:: Exercise ::
Every line of the records below that has the word "agent" should be copied.

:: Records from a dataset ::
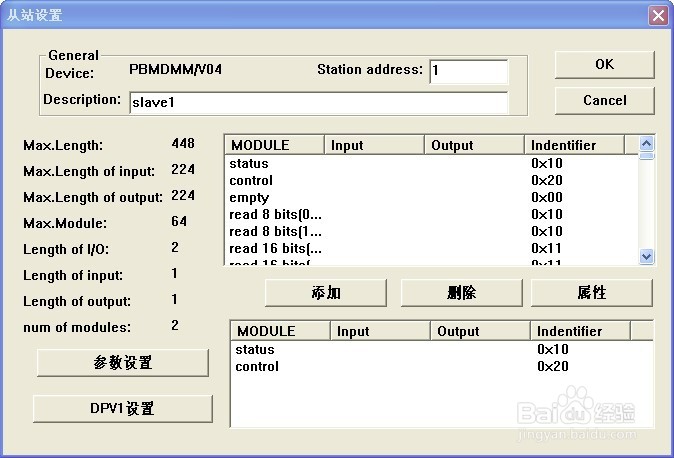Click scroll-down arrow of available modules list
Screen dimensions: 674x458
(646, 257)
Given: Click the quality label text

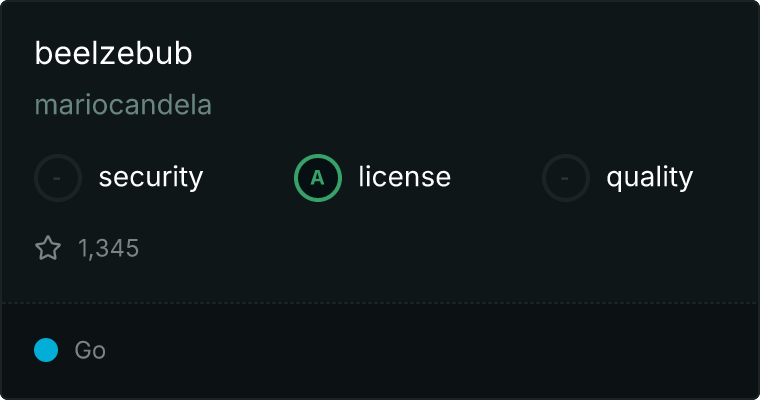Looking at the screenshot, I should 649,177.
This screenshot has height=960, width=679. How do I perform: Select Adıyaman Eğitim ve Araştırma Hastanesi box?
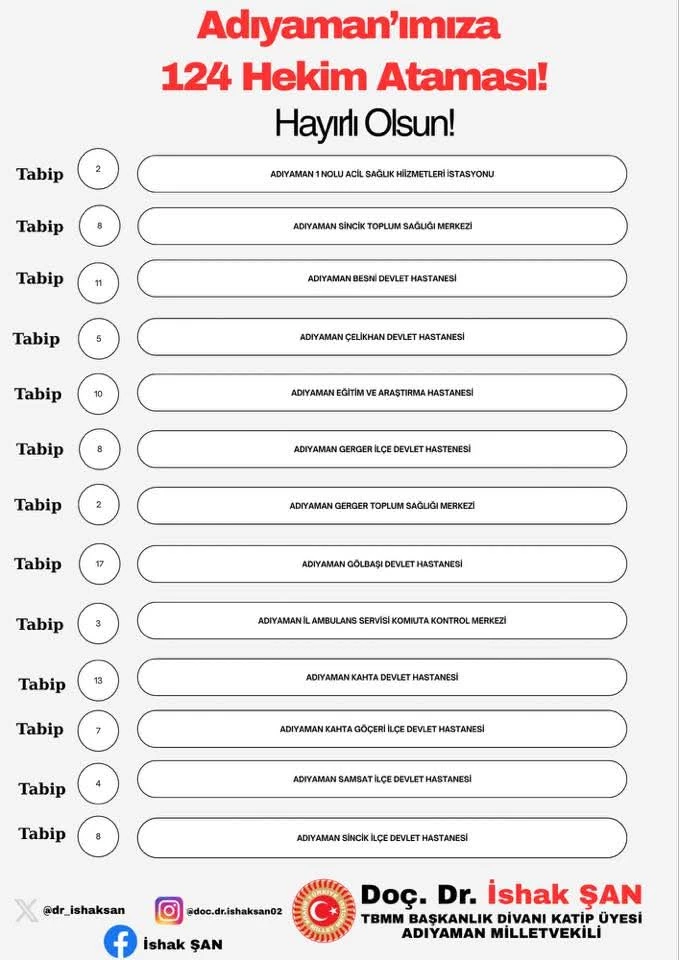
--
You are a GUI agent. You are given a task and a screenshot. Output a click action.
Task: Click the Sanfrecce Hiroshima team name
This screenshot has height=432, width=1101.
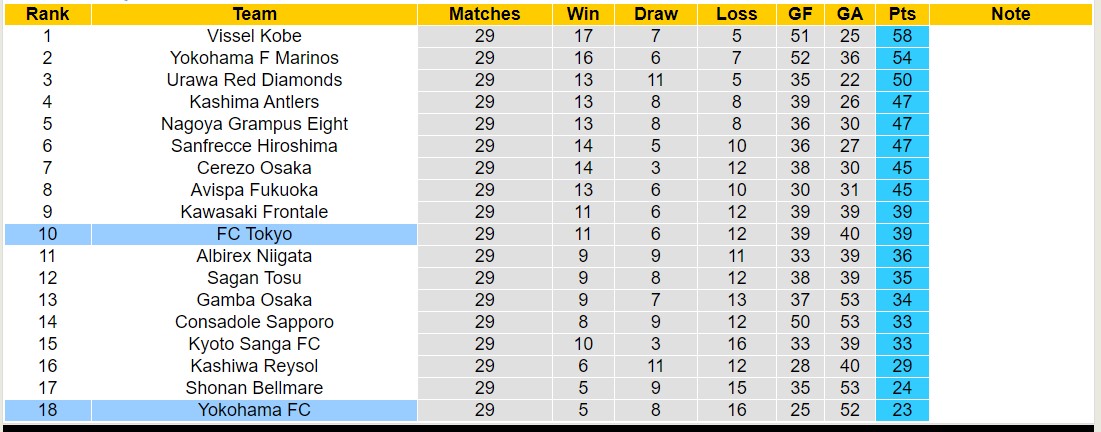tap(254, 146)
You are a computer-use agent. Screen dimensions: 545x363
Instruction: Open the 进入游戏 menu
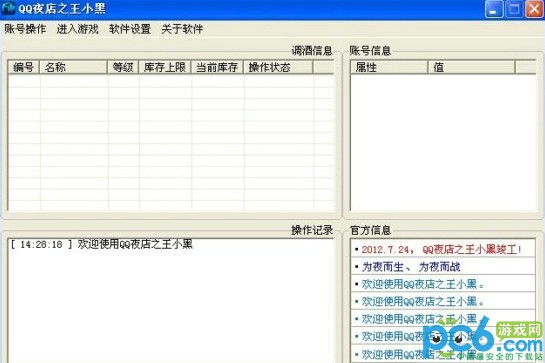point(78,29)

:: Task answer ::
You are a GUI agent. You are given a task and a screenshot. Output a click action.
You are a computer-use agent. Screen dimensions: 545x363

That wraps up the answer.